Crianceros e integrantes de la comunidad mapuche Cayupán reclamaron una respuesta urgente del Gobierno de Neuquén ante el conflicto territorial que afecta a 19 familias productoras en los lotes 90 y 110 de Chachil. La denuncia se hizo pública durante una conferencia de prensa realizada este jueves en el paraje Las Cortaderas.

Según detallaron los voceros de la Lof Cayupán, el conflicto golpea a dos sectores específicos: por un lado, siete familias quedaron completamente sin acceso a sus veranadas en el Lote 90 durante el último verano; por el otro, doce familias esperan el reconocimiento oficial de las tierras que ocupan en el Lote 110, un sector conocido como Espinazo del Zorro. Ambas problemáticas fueron presentadas mediante vías administrativas formales ante el gobernador Rolando

Figueroa, pero la comunidad aseguró que hasta el momento no han obtenido ninguna contestación.

Norma Lincopán, productora afectada, relató la sorpresa al encontrarse con las nuevas delimitaciones a mitad de camino.
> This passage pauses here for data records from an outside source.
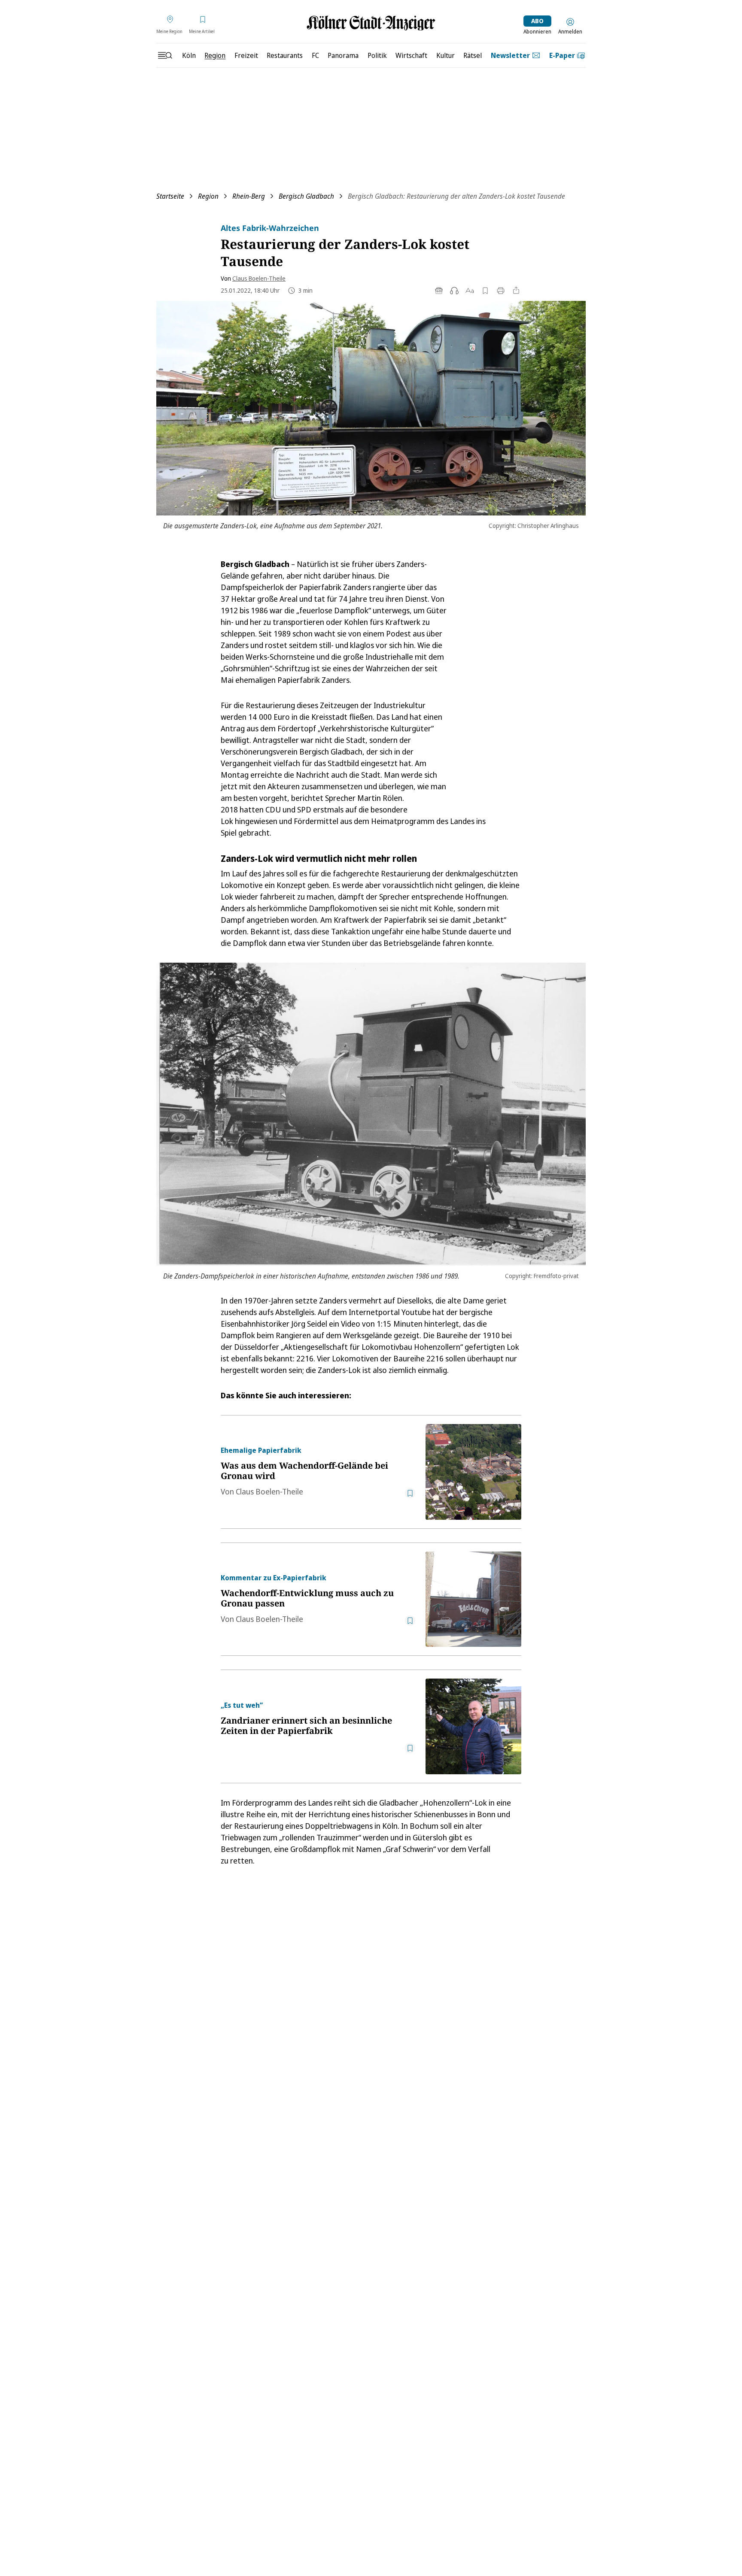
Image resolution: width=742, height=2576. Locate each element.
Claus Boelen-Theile (259, 278)
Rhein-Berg (248, 196)
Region (208, 196)
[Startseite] (371, 22)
En el caso del Lote 90, el Estado reconoció a una particular, Susana Rambeaud, como titular de las tierras, lo que le permitió cercar el territorio. Gustavo Silva, Inán Lonco de la comunidad, enfatizó que "esas tierras nunca dejaron de ser fiscales" y que "siempre fueron ocupadas por integrantes de la comunidad". En tanto, en el Lote 110, otras 12 familias exigen con urgencia el reconocimiento dominial de las tierras que habitan y producen.

Un impacto directo sobre la producción y el sustento familiar

Los representantes de la comunidad explicaron que han priorizado la vía del diálogo y los canales institucionales para intentar resolver el diferendo. Sin embargo, la falta de avances y la imposibilidad de llevar el ganado a los campos altos durante la temporada estival ya generaron perjuicios palpables en el estado de los animales y en la economía de los pequeños productores.
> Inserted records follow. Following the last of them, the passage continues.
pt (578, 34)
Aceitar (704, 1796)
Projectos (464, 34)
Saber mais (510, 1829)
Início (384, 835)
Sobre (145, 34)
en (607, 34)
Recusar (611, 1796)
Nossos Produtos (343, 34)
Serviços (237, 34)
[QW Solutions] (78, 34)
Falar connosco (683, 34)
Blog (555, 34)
El criancero Horacio Mena aportó un testimonio elocuente sobre las dificultades cotidianas que enfrentan las familias rurales: "Vivimos de lo que producimos día a día. Tenemos hijos y nietos detrás nuestro que comen de lo que producimos". El productor remarcó el desequilibrio en el reparto del suelo al señalar que "hay tanta tierra para poca gente y poca tierra para mucha gente". Además, relató que tras habérseles impedido el ingreso a las veranadas, varios crianceros tuvieron que permanecer con su ganado a la vera de los caminos o buscar campos prestados, sufriendo pérdidas económicas y amenazas de denuncia en el proceso.

Reclamar lo ancestral

Por su parte, el ex-lonko de la comunidad, Rubén Chauqueta, aclaró que la Lof Cayupán no está exigiendo nuevas parcelas, sino la regularización legal de territorios que consideran ancestrales y donde existen antecedentes de ocupación por parte de sucesivas generaciones. En su intervención, recalcó que estos sectores constituyen la base de la historia, la cultura y el sistema productivo de la comunidad, por lo que urgió al Ejecutivo provincial a destrabar los expedientes administrativos pendientes.
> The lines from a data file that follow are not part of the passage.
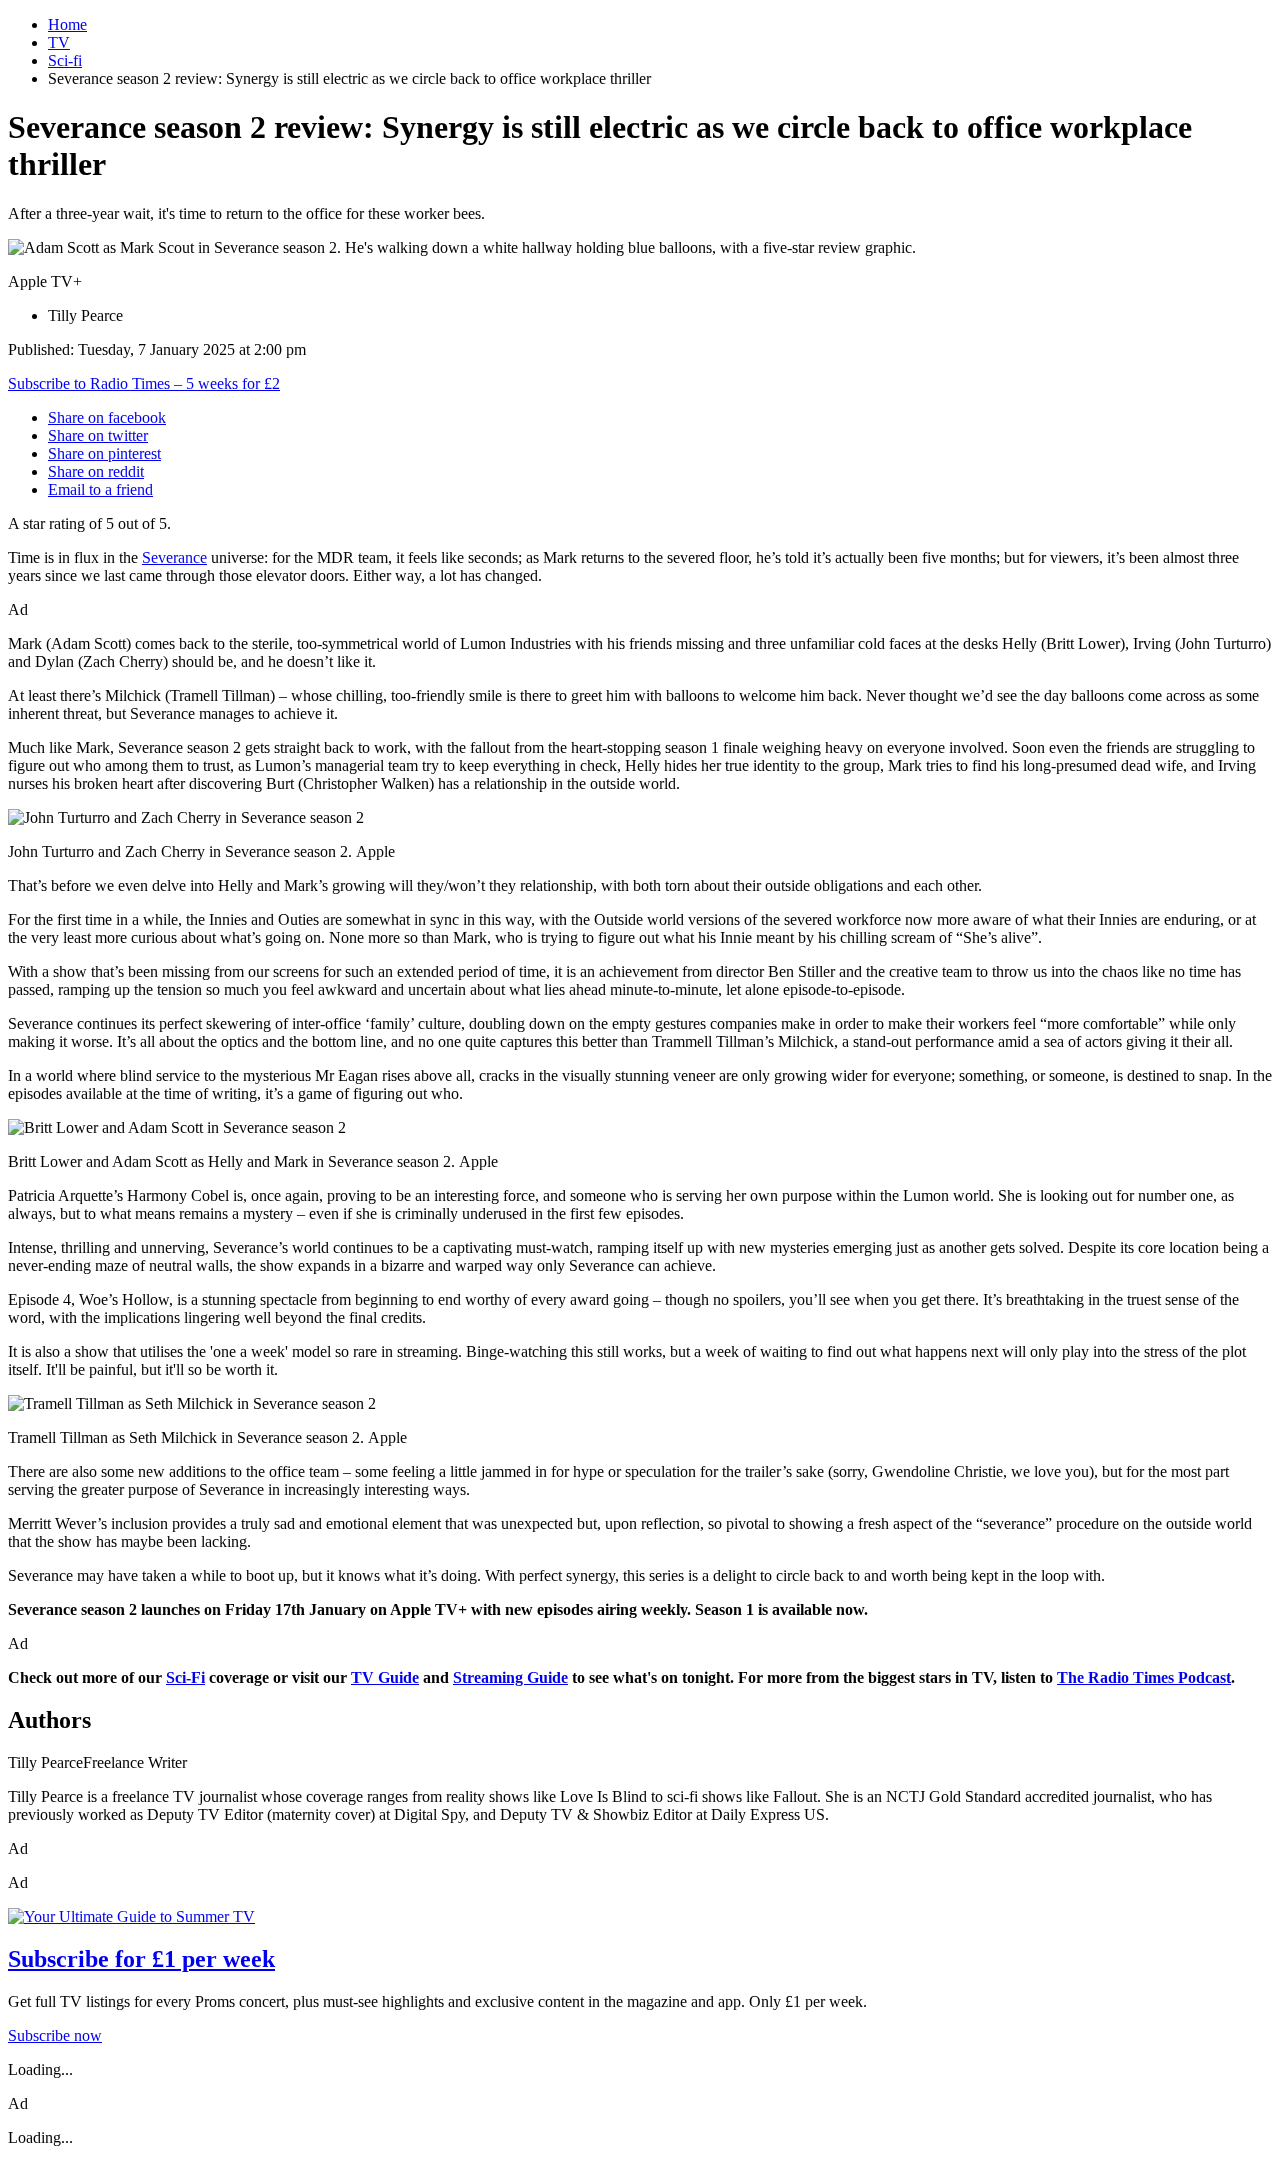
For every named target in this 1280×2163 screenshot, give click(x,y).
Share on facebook (107, 417)
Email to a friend (100, 489)
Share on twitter (98, 435)
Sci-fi (65, 60)
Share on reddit (96, 471)
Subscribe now (55, 2035)
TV (59, 42)
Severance (174, 557)
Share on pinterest (104, 453)
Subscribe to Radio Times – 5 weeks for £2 (144, 383)
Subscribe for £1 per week (141, 1959)
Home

Las veranadas —los campos de altura donde los animales se alimentan de mejores pasturas y agua durante los meses templados antes de retornar a las invernadas— son un eslabón fundamental para la subsistencia de la ganadería trashumante en la región. La pérdida de acceso a estas zonas no solo compromete el ciclo productivo, sino que pone en jaque la continuidad de una actividad que es el único sustento de numerosas familias en el interior neuquino.

Juan Carlos Luna, quien realiza la veranada desde 1962, describió el crítico estado de su majada: "Mis animales están flacos, los chivos están flacos". Esta situación imposibilita la venta, la mejora genética y la esquila, interrumpiendo el ingreso económico de las familias. El productor Horacio Mena lamentó la pérdida de tres vacunos y señaló que "las chivas están malpariendo por estar en mala condición corporal", un diagnóstico que Lincopán reforzó al confirmar que los animales han comenzado a abortar debido a la falta de pasturas y las fuertes heladas.